Lung cancer is responsible for more cancer-related deaths in the U.S. and worldwide each year than any other cancer. Most patients with metastatic disease are treated with empirically chosen conventional chemotherapies. However, two small molecules, Iressa and Tarceva, have been approved for use in metastatic non-small cell lung cancer (NSCLC); both drugs are classified as epidermal growth factor receptor (EGFR) tyrosine kinase inhibitors (TKIs), because they selectively block signaling from the EGFR protein. Mutations in the gene encoding EGFR are associated with sensitivity of tumors to these agents. Unfortunately, most patients whose tumors initially respond to these drugs eventually develop progression of disease. We and others have shown that in some patients with such “acquired resistance," tumors contain a second site mutation in the EGFR gene after disease progression. This mutation leads to a change in an amino acid in the protein (threonine to methionine at position 790 or “T790M”) which is predicted to block binding of either Iressa or Tarceva to EGFR. Whether NSCLC patients who develop such resistance to Iressa or Tarceva can be treated with other targeted agents is unknown. Furthermore, mechanisms underlying secondary resistance in the remainder of cases remain to be elucidated.

The overall goal of this proposal is to use human tumor specimens, preclinical lung tumor models, and various molecular and biochemical techniques to enhance knowledge about the subset of cancers that develop acquired resistance to Iressa and Tarceva. We aim to: 1) characterize further potential mechanisms of acquired resistance which are still dependent upon signaling through EGFR by analyzing the status of the EGFR gene in tumor tissue from more patients (up to 80 individuals) initially sensitive to Iressa or Tarceva, and establish how any newly identified changes (i.e. mutations) in the EGFR gene affect biochemical properties of EGFR, such as signaling activity and sensitivity to EGFR TKIs; 2) characterize preclinical models carrying inducible transgenes that encode the common T790M resistance mutation by itself and in the context of a drug-sensitive EGFR mutation (called “L858R”), comparing them to models that express the drug-sensitive EGFR mutation (L858R) alone; and 3) identify targeted agents and strategies to overcome acquired resistance to Iressa or Tarceva. Ultimately, we hope to use the knowledge gained from our studies to determine the most effective way to both treat progressive disease and suppress the development of acquired resistance in human patients.

Scientific Abstract

In virtually all non-small-cell lung cancer (NSCLC) patients who exhibit dramatic responses to the epidermal growth factor receptor tyrosine kinase inhibitors (EGFR TKIs), gefitinib (Iressa), or erlotinib (Tarceva), the disease eventually progresses. Recently, we and others have shown that 4 of 7 patients with such “acquired resistance” contain tumors with a second mutation in the EGFR kinase domain after progression, in addition to primary drug-sensitive EGFR mutations. From crystal structure analyses, the resulting amino acid change (T790M) is predicted to block binding of drug to the ATP pocket via steric clash resulting from introduction of the bulky methionine residue. Whether NSCLC patients who develop T790M-mediated resistance to gefitinib or erlotinib can be treated with other targeted agents is unknown. Furthermore, mechanisms underlying secondary resistance in the remainder of cases remain to be elucidated.

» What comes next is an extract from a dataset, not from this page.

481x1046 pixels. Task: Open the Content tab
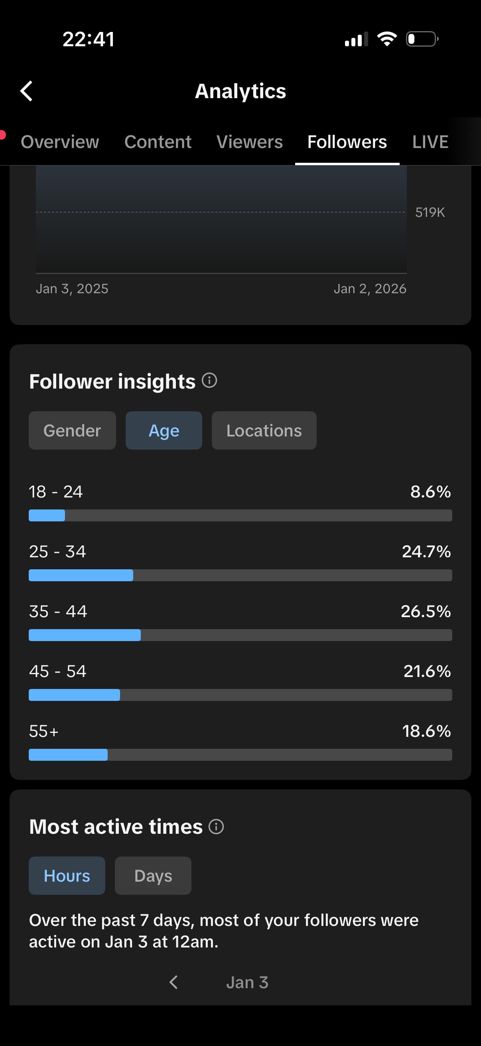coord(158,142)
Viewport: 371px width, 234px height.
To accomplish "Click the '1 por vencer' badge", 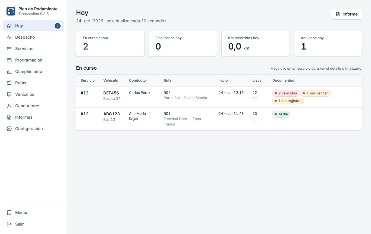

The overall goal of this project is to identify clinically relevant mechanisms of acquired resistance to gefitinib and erlotinib and to begin testing strategies to overcome acquired resistance. Specifically, we aim to: 1) determine the changes in EGFR sequence or copy number that occur on treatment failure in more patients (up to 80 individuals) initially sensitive to gefitinib or erlotinib, and establish how newly “acquired” mutations affect biochemical properties of EGFR, such as kinase activity and sensitivity to EGFR TKIs; 2) characterize transgenicmodels  carrying tetracycline-inducible transgenes that encode the common T790M resistance mutation by itself and in the context of a drug-sensitive EGFR mutation (L858R), comparing them to models that express the drug-sensitive EGFR mutation (L858R) alone; and 3) identify targeted agents and strategies to overcome acquired resistance to gefitinib or erlotinib. Ultimately, we hope to determine the most effective way of integrating new strategies into the clinic to both treat progressive disease and suppress the development of acquired resistance.